ARAZİ KULLANIMININ ÇEVRESEL ETKİLERİ
Doğal kaynakların kullanımının çevreye verdiği olum­suz etkilerin artmasında arazi kullanımındaki yanlışlık­ların önemi büyüktür. Plansız arazi kullanımının; top­rakların erozyona uğraması, buna bağlı olarak sel ve taşkınların oluşması, taşınan toprakların verimli arazi­leri, barajları, limanları doldurması, verimli toprakların çoraklaşması, kırsal kesimden kentlere göçlerin art­ması gibi birçok ekonomik, sosyal ve kültürel etkileri vardır.
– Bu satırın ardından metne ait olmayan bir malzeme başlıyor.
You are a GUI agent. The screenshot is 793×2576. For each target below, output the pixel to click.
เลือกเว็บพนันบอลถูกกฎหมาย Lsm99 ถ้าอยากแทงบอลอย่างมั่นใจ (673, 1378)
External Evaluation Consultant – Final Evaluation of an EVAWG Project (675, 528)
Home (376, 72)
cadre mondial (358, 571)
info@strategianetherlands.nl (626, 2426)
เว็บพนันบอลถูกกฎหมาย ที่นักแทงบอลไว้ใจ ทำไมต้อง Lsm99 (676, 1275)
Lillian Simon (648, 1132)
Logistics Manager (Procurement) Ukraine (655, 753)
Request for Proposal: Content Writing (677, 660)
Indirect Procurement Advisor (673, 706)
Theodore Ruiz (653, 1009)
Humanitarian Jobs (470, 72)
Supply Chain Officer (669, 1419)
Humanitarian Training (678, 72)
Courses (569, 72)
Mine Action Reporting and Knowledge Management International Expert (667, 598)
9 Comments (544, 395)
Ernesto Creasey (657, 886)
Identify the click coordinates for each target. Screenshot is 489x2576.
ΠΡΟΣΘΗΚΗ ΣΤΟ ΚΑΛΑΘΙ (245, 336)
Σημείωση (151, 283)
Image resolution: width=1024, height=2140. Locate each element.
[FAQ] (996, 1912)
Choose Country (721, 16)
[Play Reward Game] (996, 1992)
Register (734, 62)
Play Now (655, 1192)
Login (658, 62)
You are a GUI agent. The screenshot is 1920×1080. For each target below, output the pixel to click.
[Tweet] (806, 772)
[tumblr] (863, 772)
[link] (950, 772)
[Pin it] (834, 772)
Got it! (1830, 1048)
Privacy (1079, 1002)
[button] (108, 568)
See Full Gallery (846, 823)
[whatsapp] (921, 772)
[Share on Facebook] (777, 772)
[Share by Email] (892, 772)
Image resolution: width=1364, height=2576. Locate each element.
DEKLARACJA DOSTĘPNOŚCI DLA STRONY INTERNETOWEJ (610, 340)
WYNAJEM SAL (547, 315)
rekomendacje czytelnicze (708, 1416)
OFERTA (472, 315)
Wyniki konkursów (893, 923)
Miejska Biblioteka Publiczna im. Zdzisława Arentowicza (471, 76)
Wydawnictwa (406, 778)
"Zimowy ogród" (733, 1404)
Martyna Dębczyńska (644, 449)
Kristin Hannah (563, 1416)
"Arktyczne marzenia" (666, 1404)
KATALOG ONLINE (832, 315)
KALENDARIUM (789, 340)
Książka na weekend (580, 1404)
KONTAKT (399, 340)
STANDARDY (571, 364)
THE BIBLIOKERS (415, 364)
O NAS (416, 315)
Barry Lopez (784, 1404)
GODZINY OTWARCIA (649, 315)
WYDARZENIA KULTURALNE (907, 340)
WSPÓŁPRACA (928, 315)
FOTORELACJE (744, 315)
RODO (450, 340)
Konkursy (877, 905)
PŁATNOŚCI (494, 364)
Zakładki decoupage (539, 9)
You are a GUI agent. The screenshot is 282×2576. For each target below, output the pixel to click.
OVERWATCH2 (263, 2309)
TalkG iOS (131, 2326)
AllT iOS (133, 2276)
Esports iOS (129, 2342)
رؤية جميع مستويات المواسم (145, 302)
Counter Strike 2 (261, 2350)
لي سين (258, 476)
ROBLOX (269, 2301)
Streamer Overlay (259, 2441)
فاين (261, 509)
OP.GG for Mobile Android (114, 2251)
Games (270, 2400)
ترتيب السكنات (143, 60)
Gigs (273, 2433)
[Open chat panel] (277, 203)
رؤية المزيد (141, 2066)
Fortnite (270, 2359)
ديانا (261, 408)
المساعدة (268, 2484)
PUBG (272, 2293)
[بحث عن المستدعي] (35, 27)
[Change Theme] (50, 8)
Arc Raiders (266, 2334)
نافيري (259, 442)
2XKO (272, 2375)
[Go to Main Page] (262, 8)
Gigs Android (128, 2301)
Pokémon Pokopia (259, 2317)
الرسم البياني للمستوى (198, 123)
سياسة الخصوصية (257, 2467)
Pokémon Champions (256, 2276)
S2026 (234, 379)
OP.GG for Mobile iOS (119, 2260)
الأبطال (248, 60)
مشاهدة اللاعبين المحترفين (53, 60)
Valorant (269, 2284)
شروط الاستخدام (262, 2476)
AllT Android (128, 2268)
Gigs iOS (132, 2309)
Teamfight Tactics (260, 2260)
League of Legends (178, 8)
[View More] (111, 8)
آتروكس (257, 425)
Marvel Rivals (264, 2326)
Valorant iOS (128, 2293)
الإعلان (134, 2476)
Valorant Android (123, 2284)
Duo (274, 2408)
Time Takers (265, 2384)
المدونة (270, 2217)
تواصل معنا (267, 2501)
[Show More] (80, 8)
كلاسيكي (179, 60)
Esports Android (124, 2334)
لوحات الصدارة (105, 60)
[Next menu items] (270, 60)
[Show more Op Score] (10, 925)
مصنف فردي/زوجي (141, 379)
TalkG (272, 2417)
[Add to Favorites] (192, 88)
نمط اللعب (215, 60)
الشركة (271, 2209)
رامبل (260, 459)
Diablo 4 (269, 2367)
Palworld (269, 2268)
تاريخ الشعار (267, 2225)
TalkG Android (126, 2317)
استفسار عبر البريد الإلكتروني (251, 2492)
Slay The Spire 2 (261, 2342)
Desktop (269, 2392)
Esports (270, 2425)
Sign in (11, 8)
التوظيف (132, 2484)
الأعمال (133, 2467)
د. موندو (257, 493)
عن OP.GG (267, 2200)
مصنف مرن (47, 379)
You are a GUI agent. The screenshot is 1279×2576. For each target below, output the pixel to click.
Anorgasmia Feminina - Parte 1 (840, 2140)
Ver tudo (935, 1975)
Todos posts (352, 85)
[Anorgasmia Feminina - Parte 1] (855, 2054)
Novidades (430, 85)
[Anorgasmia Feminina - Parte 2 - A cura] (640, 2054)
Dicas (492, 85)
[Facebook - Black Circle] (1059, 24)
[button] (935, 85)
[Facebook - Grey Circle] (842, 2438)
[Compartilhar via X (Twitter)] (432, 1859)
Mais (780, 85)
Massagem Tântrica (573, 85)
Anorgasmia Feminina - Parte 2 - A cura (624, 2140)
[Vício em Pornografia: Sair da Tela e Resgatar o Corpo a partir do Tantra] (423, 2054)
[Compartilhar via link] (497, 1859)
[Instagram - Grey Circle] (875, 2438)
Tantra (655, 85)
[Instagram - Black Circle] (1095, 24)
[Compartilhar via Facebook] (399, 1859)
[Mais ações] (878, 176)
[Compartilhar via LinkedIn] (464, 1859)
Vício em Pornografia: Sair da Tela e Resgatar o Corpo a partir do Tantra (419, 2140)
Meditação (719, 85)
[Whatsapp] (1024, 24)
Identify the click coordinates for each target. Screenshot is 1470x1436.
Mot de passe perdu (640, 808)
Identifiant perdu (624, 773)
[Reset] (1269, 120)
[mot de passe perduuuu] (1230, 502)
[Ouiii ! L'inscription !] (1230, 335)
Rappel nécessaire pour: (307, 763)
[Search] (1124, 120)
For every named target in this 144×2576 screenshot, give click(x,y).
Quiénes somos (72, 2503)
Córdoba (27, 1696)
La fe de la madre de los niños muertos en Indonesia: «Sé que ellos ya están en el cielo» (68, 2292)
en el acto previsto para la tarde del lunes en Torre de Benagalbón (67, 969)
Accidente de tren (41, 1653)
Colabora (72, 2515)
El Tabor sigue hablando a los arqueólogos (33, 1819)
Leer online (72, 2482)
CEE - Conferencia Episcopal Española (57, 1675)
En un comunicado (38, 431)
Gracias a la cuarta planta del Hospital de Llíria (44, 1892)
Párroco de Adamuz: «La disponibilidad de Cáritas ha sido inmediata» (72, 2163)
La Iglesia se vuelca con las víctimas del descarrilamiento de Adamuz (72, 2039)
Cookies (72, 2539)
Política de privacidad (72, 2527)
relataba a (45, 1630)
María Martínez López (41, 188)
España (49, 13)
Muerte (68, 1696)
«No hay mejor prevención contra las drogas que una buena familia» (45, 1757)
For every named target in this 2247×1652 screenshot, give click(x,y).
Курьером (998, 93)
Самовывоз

Bu durum doğal kaynakların bozulmasına ve ül­kelerdeki sürdürülebilir kalkınmanın tehlikeye girmesi­ne yol açmaktadır.Bütün bu olumsuzlukları engellemek için araziden ya­rarlanan tarım, ormancılık, hayvancılık, sanayi, yerle­şim ve ulaşım gibi sektörlerin çalışma alanlarının bir plan dahilinde belirlenerek arazi kullanım haritasında belirlenmesi gerekir.
A. ARAZİ PLANLAMASINDA DİKKAT EDİLMESİ GEREKEN HUSUSLAR
-     Arazinin mevcut bitki örtüsü, toprak, yerleşme ve toprak durumunu gösteren ve gelecekteki duru­munu yönelik olan haritalar hazırlanmalıdır.
-     Hedef belirlenmelidir.
-     Arazi yetenek sınıflandırılmasıyla ilgili etütler yapıl­malıdır.
-     Doğal ve beşerî yapılarla ilgili riskler göz önünde bulundurulmalıdır.
-     Alt yapı çalışmalarına öncelik verilmelidir.
-     Bölge halkının ihtiyaçları göç önünde bulundur­malıdır.
-     Araziden en üst düzeyde verim almaya yönelik projeler geliştirilmelidir.
-     Uygulanacak projenin bölge halkı üzerindeki olumlu ya da olumsuz etkileri tespit edilmelidir. Bunlar için alternatif çözümler üretilmelidir.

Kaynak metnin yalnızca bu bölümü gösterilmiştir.